4. Don't commit without seeing goods in person. You might end up with an item that’s broken, not as described, or doesn’t exist at all. If you’re selling, be very cautious of a buyer who is eager to purchase your items sight-unseen. This is a big flag, especially if you’re selling something really valuable.

One common Craigslist scam involves a “buyer” who sends you a money order or cashier’s check, which is much higher than the agreed-upon price because they “made a mistake.” The scammer asks you to deposit it and send them the price difference via Western Union. After you’ve wired the money, the bank discovers it’s a counterfeit check and you’re responsible for paying it. By then, your own money is long gone.
 
5. Don't fall for job scams. If you’re looking for a job on Craigslist, you should be very careful about anyone who’s willing to hire you without an interview. Even if you’re applying for jobs that involve telecommuting, research the company just to be safe. Make sure they have a physical location near you and visit their offices before you provide any private information for a credit/background check.

Never accept a job on Craigslist for secret shopping, international shipping management, foreign financial transfers, survey-taking, anything that requires you to pay money, or anything that simply involves “working from home” without going into greater detail. These types of “jobs” are almost always a scam.
 
6. Use a counterfeit pen detection pen. A counterfeit detection pen will allow you to find out if someone is trying to pay you in phony bills. These pens use a special iodine ink that changes color when applied to wood-based paper (real money is printed on fiber-based paper used exclusively by the government). You can find counterfeit detection pens at most office supply stores, or online, for around $5.
 
7. Most online marketplace do not certify listings. Sites like Craigslist have no verification or screening process for transactions. If anyone claims to be “certified” or “guaranteed” by Craigslist, they’re almost certainly trying to scam you. Scammers frequently lie to get you to trust them.  There is no such thing as “Craigslist buyer protection,” “Craigslist seller certification” or “Craigslist payment services.” Avoid anyone who uses these phrases or similar language.
 
8. Research the buyer or seller. Search for their name, email address, business or any other personal information they’ve provided. If this person has ever scammed anyone (or attempted to scam anyone) using the same information, it’s probably been reported online.  Just remember that scammers often use many different aliases.  

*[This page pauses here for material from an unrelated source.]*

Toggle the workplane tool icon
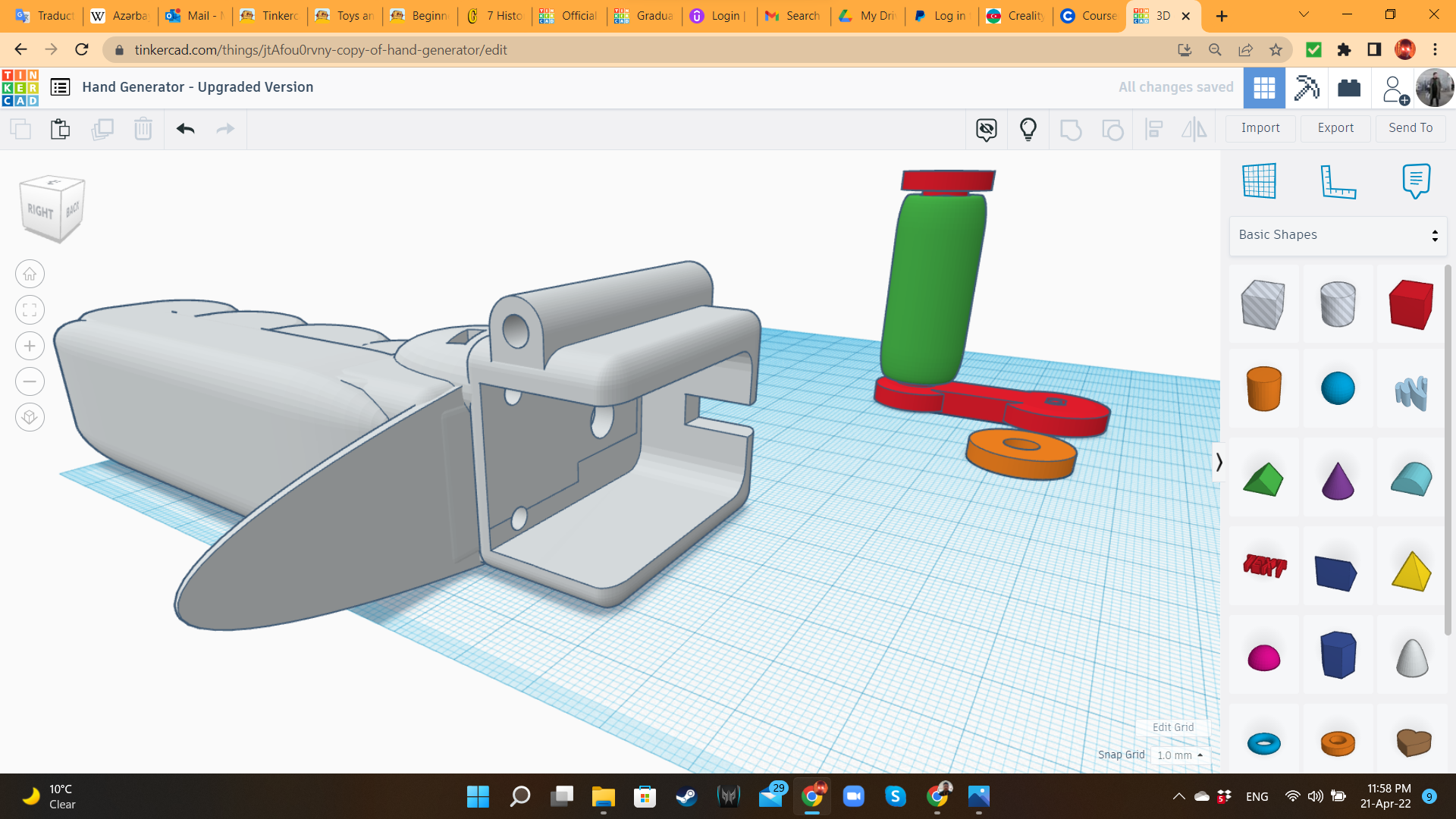1456x819 pixels. tap(1258, 180)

9. Don't give out personal information. When you sell online, don’t include any personal information (name, address, phone number) in your public listing. No one needs to know anything about you unless they’re buying whatever you’re selling.  Then, after you’ve agreed to the transaction, it’s unlikely that you’ll need to share more than your phone number. 

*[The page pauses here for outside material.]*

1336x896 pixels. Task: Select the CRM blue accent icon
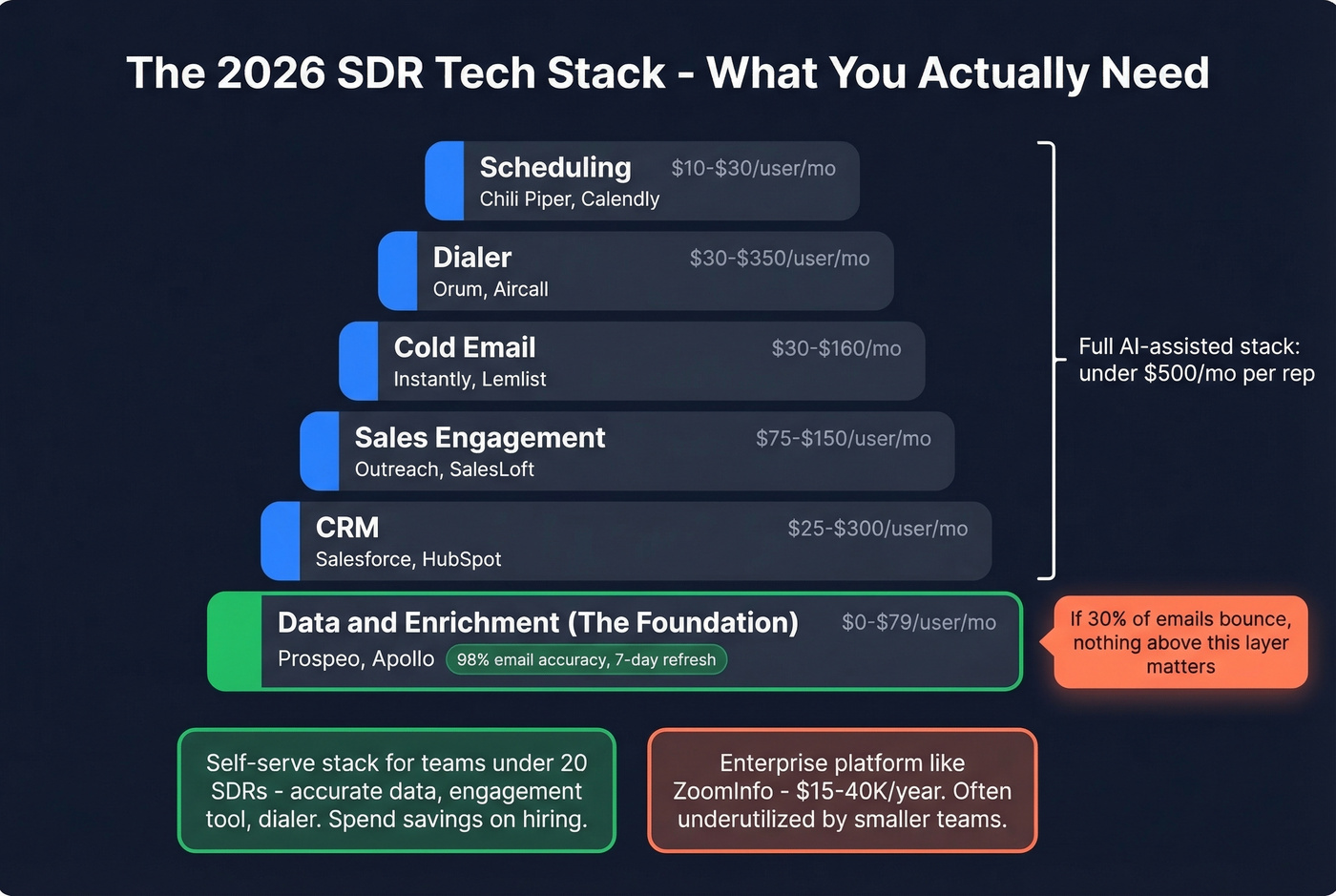(x=281, y=541)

  • For extra protection, create a free disposable phone number using Google Voice: https://voice.google.com.  When conducting business on Craigslist, there are some circumstances where you may need to give out your phone number. Sign up for Gmail and get a free Google Voice number, which you can use to forward calls to your cell phone or land line. You’ll be able to give this secondary number to someone you meet on Craigslist without revealing your primary contact info. Then, if something goes wrong, you’ll be able to block them or just drop the Google number. It’s an easy way to protect your privacy and your existing phone lines.

  • Never invite the buyer to your home unless it’s absolutely necessary. If they need to come to your home to pick up a large piece of furniture, for example, move the furniture to your front lawn or open garage and don’t let them inside. Make sure you’re not home alone and tell your neighbors you’re expecting a buyer.
 
10. Trust your instincts. Always follow your instincts. If something seems like it's not right, or someone makes you uncomfortable for any reason, just walk away.